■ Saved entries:
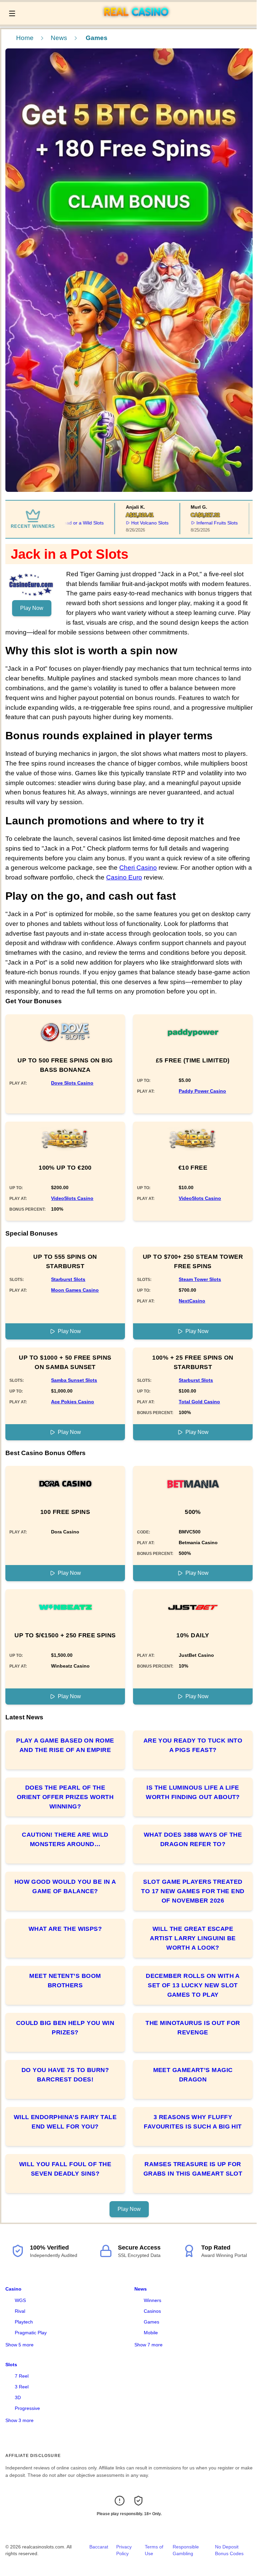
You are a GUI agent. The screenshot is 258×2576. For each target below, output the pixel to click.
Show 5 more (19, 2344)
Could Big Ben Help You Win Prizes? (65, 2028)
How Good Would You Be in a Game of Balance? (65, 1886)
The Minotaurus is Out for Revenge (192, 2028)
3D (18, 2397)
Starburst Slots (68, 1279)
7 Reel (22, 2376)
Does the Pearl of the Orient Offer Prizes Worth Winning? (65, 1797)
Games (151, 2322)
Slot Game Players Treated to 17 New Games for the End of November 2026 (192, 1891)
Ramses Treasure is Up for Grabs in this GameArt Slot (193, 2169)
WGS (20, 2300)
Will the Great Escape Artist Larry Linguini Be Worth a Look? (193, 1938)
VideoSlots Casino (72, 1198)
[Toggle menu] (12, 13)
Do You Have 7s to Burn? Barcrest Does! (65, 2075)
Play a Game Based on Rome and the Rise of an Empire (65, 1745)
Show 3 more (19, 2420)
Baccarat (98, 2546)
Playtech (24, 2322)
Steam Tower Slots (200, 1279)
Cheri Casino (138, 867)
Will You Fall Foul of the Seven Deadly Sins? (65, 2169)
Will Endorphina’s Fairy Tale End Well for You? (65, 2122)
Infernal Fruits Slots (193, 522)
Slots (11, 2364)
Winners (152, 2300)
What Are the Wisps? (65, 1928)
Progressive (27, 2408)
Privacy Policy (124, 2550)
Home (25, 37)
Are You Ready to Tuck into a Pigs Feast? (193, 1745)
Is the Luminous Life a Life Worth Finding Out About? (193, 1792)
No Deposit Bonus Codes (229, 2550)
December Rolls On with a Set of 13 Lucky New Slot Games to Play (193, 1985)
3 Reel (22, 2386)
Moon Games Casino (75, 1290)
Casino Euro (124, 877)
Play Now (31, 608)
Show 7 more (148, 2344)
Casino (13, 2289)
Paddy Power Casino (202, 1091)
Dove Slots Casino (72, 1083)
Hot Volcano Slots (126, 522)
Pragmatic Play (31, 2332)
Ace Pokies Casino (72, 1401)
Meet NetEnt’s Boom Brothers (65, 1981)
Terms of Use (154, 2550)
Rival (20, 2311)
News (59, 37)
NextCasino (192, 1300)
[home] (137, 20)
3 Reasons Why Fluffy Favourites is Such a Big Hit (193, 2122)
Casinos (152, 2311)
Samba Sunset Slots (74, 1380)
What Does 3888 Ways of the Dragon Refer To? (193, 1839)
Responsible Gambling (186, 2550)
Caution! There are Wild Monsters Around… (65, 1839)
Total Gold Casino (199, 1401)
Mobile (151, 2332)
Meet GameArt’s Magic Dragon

■ EXERCISE BRIEF:
Within the lines above, find those holding the word "What" and copy them.

■ RESULT OF THIS EXERCISE:
What Are the Wisps? (65, 1928)
What Does 3888 Ways of the Dragon Refer To? (193, 1839)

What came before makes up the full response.